THE 9/11 commission reports that some of the hijackers from the 2001 attacks crossed in and out of Iran on their way to al-Qaida encampments in Afghanistan, with the apparent connivance of Iranian border officials. It's unlikely, nevertheless, that there was any direct Iranian involvement in Sept. 11. Not impossible, but unlikely.

Even so, the news should serve to focus attention on U.S. policy toward Iran, a country that has been shown to sponsor terrorism (as far away as Argentina), is situated on the strategic Persian Gulf, is sandwiched between American military interventions in Afghanistan and Iraq, and is ruled by an Islamic theocracy that for 25 years has considered America an enemy.


There's just one hitch -- the United States has no policy toward Iran. Yes, President Bush included it in the "axis of evil," but beyond that, Washington has been mostly hoping that the regime would just go away.

That won't happen. America has ostracized Iran for a quarter of a century, to little effect. A peaceful and complicated struggle has been taking place there for years, but those who support democratic reforms and an opening to the world are losing the fight. The mullahs have the upper hand, and in recent months it has become very clear that they are pursuing a nuclear weapons program. The time for wishful thinking on America's part is fast running out. The time for doing something has arrived.

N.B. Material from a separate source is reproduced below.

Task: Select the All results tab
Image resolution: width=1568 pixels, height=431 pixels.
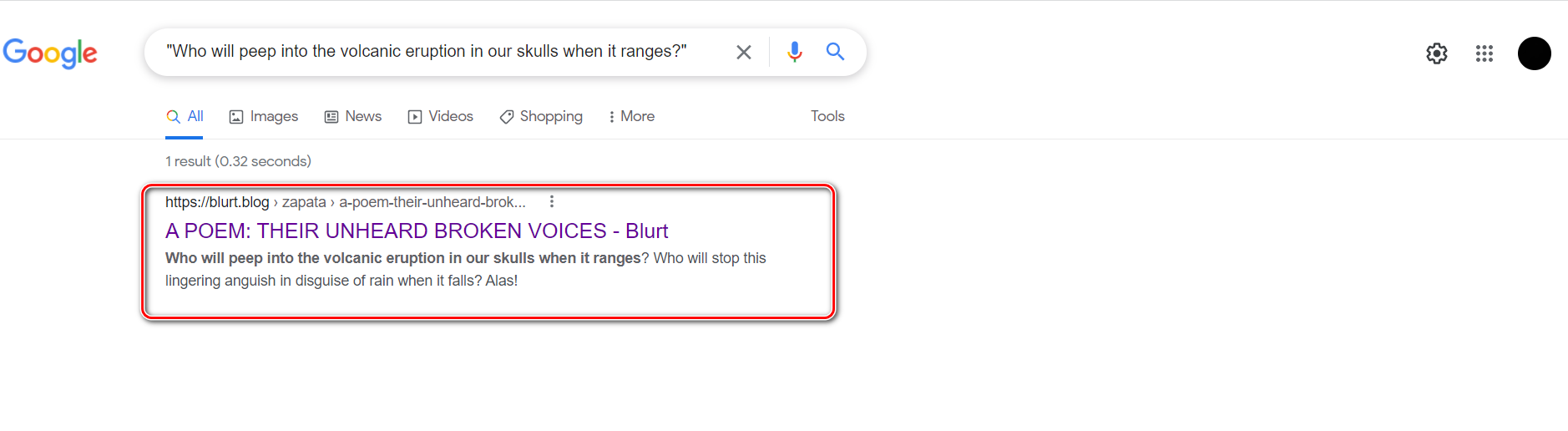Action: [x=185, y=117]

War, or the threat of war, is not in any way the answer. The U.S. military is bogged down in an increasingly unpopular conflict in Iraq, and it is inconceivable that that conflict could be expanded successfully or legitimately eastward into Iran. "Surgical" bombing of Iranian nuclear sites would likely hit the wrong targets and certainly serve to unite all of Iran against America.

The Council on Foreign Relations suggested this week that the United States must therefore engage with Tehran. This makes a tremendous amount of sense, if it can be done level-headedly. The point is not to chase after sweeping agreements that would solve all problems, but to deal with specific topics where mutual interests may converge. Afghan stability is an obvious place to start. Some have suggested that it would be useful for Washington to invite all of Iraq's immediate neighbors to a security conference. The United States should at the same time push Tehran for more information on al-Qaida operatives held by Iran. Openings on these fronts would make it easier to recruit Russian assistance and engage Iran on the nuclear question.

Would this betray the cause of democracy? Far from it. The United States was always careful to maintain relations with the Soviet Union through the dark years of the Cold War, even during Vietnam. No one today regrets that strategy. It didn't stand in the way of the collapse of communism.

Now the threat to this country comes packaged as fanaticism and terrorism, and many of the roads lead to Tehran. Diplomatic and economic sanctions have served to hinder American influence there. They no longer make any sense, if they ever did.